Le Conseil d’administration de l’UNICEF a approuvé un nouveau programme de coopération avec le Mali, doté d’un budget indicatif de 343,7 millions de dollars pour la période 2027-2031. Près de 68,5 % de cette enveloppe devront toutefois être mobilisés auprès de partenaires.
Adopté lors de la deuxième session ordinaire du Conseil d’administration, tenue du 1er au 4 septembre à New York, le programme prendra effet en janvier 2027 et succédera au cadre de coopération lancé en 2020 et prolongé jusqu’à fin 2026.
Sur l’enveloppe prévue, 108,2 millions de dollars proviendront des ressources ordinaires de l’UNICEF et 235,5 millions d’autres ressources destinées notamment à des programmes spécifiques. L’organisation précise que l’adoption du programme ne signifie donc pas que l’ensemble des financements est déjà disponible.
L’éducation constitue le principal secteur d’intervention, avec 71,1 millions de dollars, suivie de la santé (54,2 millions), des politiques sociales et de l’inclusion (45 millions), ainsi que de l’eau, de l’assainissement et de l’adaptation climatique (42 millions). La nutrition bénéficiera de 38,4 millions et la protection de l’enfance de 35,8 millions de dollars.
Ce programme intervient dans un contexte de fortes vulnérabilités. Les moins de 18 ans représentent plus de la moitié de la population malienne, tandis que 35,6 % des enfants et adolescents vivent dans une situation de pauvreté multidimensionnelle. Le phénomène est particulièrement marqué en milieu rural, où il atteint 48,4 %, contre 15,4 % dans les zones urbaines.
Le système éducatif reste également confronté à d’importants défis : entre 1 et 2 millions d’enfants de 6 à 17 ans ne fréquentent pas l’école et environ 3 000 établissements ont été fermés en raison notamment de l’insécurité et des inondations.
Dans le domaine de la santé, l’UNICEF relève une couverture vaccinale encore insuffisante et une mortalité des moins de cinq ans de 91 décès pour 1 000 naissances vivantes. Environ un enfant sur quatre souffre par ailleurs d’un retard de croissance.
La crise sécuritaire accentue ces difficultés. En 2025, le Mali comptait plus de 415 000 personnes déplacées internes, dont environ 240 700 enfants. Sur les 5,1 millions de personnes ayant besoin d’une assistance humanitaire, près de 2,8 millions étaient des enfants.

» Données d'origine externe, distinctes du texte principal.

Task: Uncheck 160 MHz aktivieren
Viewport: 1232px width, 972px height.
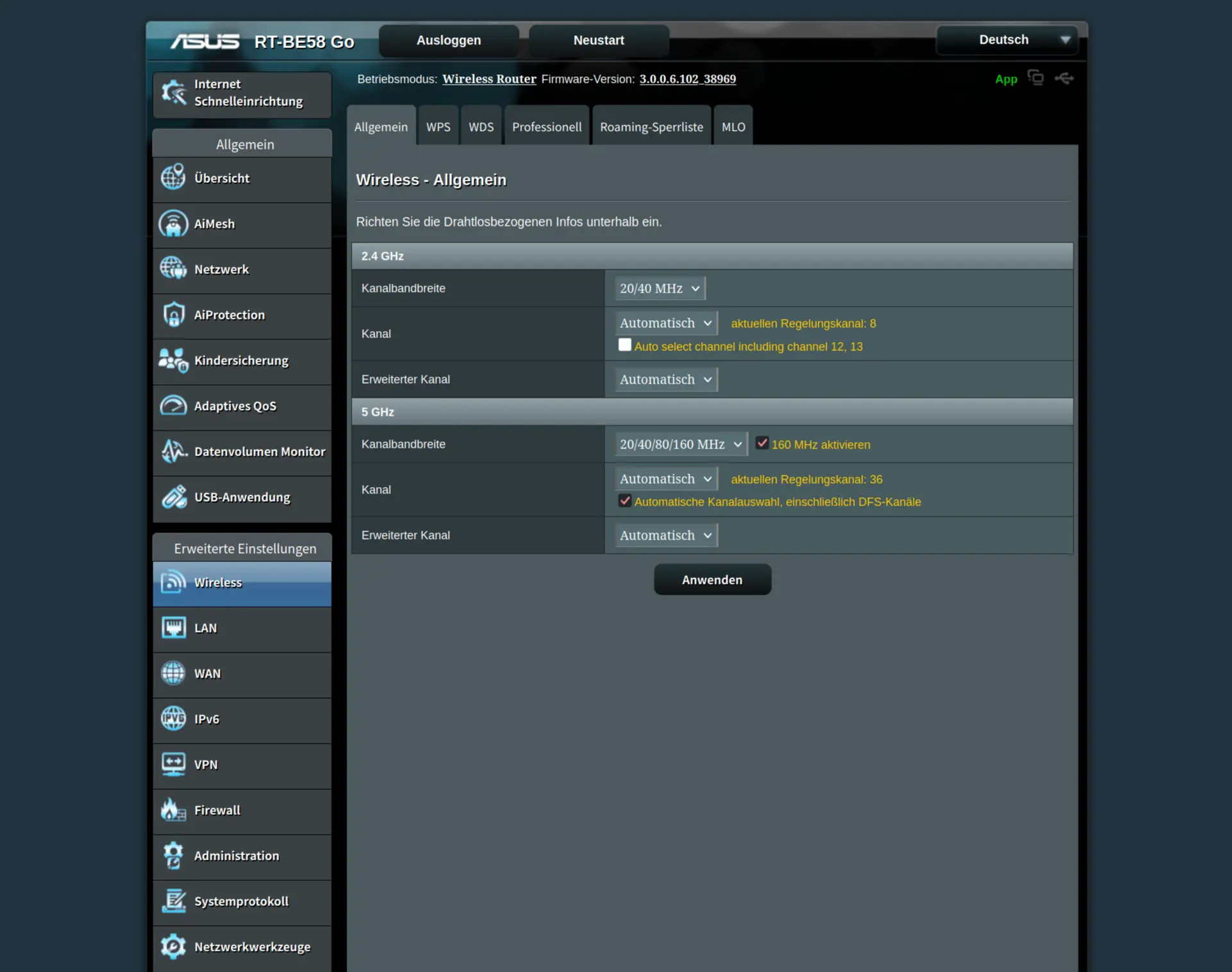Action: pos(762,443)
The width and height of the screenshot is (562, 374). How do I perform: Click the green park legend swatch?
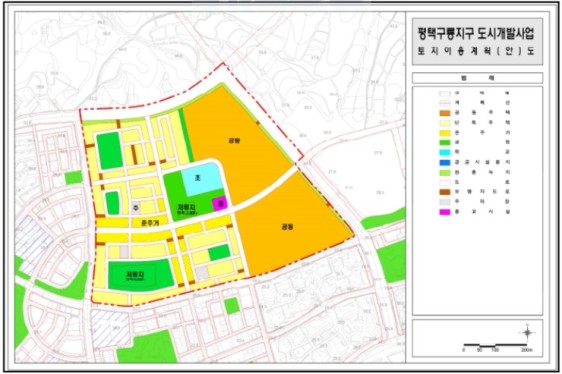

Pour répondre à ces défis, l’UNICEF prévoit de maintenir certains services essentiels à l’échelle nationale, tout en concentrant des interventions intégrées dans onze régions et territoires prioritaires. Dans les zones difficiles d’accès, l’organisation entend développer les services mobiles, les interventions à distance et le recours aux organisations locales.

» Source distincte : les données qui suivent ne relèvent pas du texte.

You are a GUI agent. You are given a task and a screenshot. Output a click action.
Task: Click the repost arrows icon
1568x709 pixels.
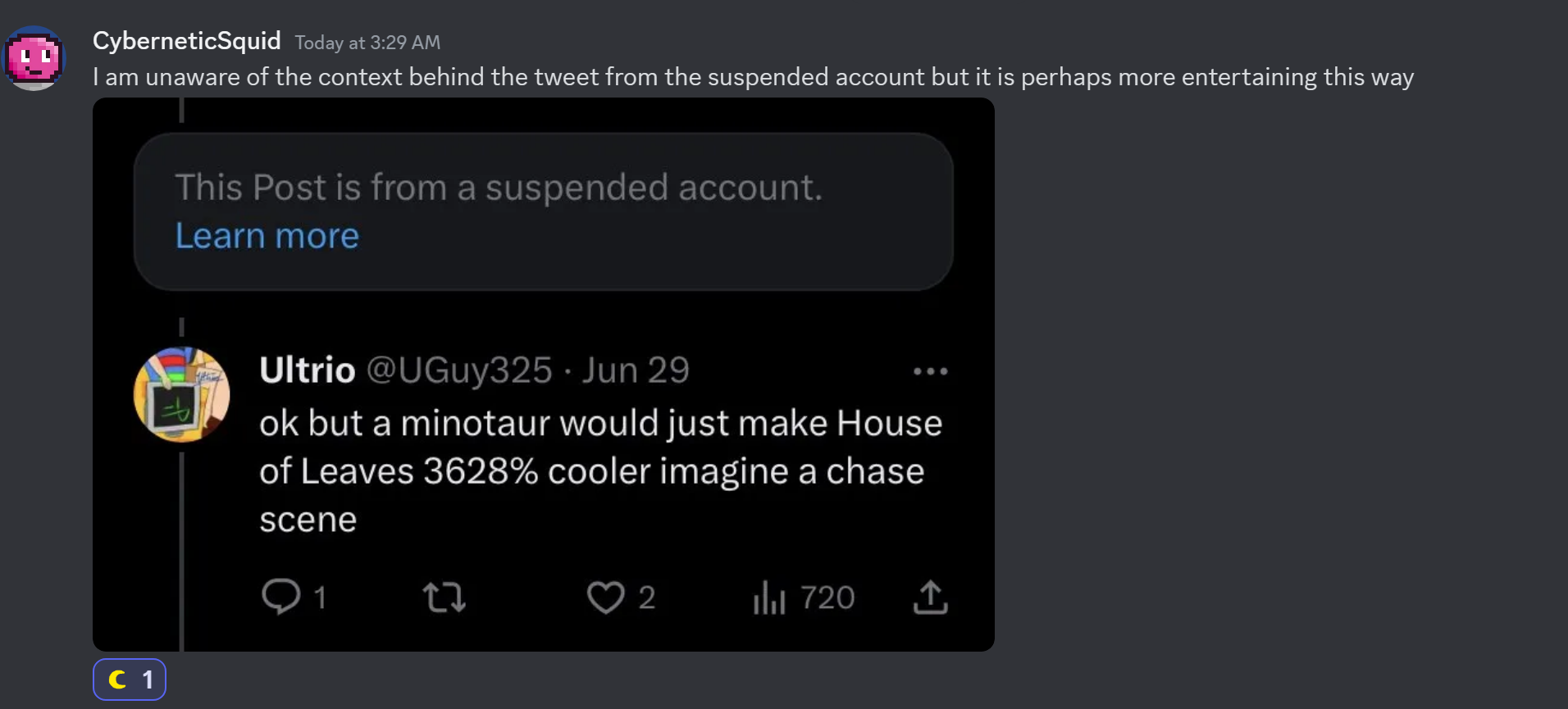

D’ici 2031, le programme vise notamment à accroître la couverture vaccinale, renforcer la prise en charge de la malnutrition aiguë sévère et réduire la proportion d’enfants privés d’école. L’UNICEF ambitionne également d’améliorer l’accès à l’eau potable et à l’assainissement.

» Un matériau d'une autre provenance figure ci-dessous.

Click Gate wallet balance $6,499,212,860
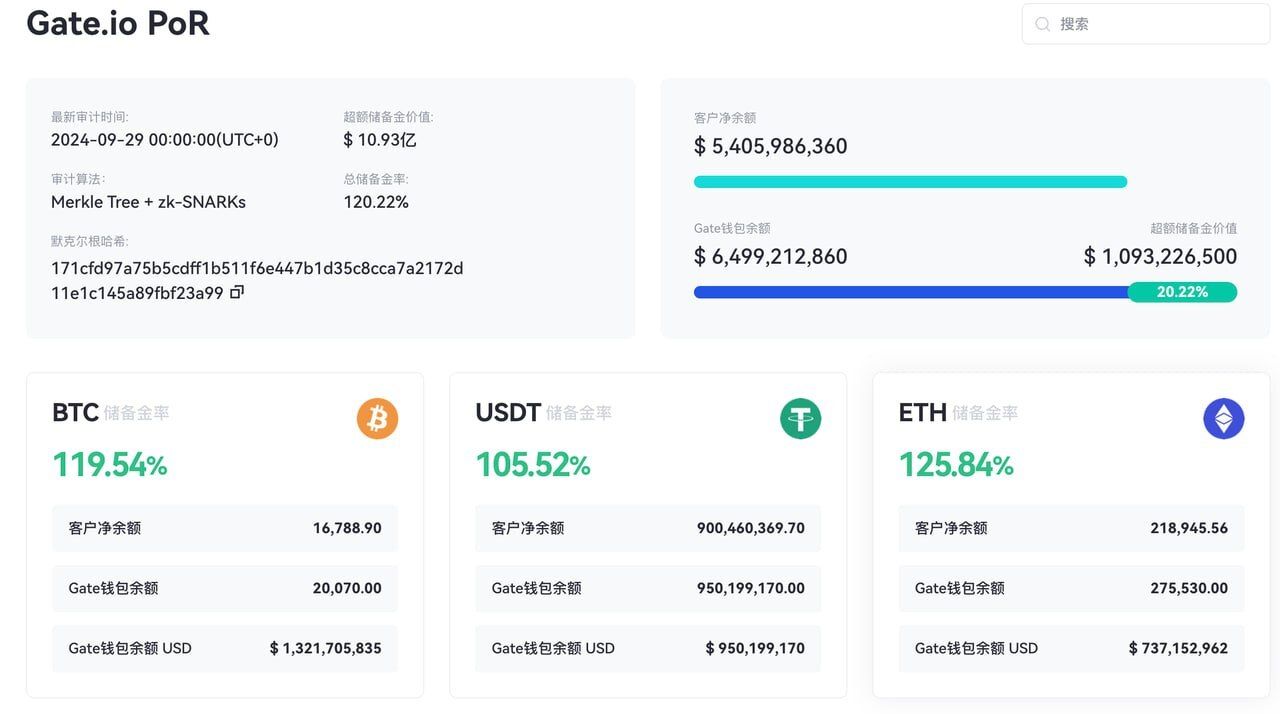1280x714 pixels. 771,256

La mise en œuvre se fera avec le gouvernement malien, sous la supervision du ministère des Affaires étrangères et de la Coopération internationale. Elle dépendra toutefois de la mobilisation effective des financements et de la capacité à maintenir les services sociaux dans les zones touchées par l’insécurité et les déplacements.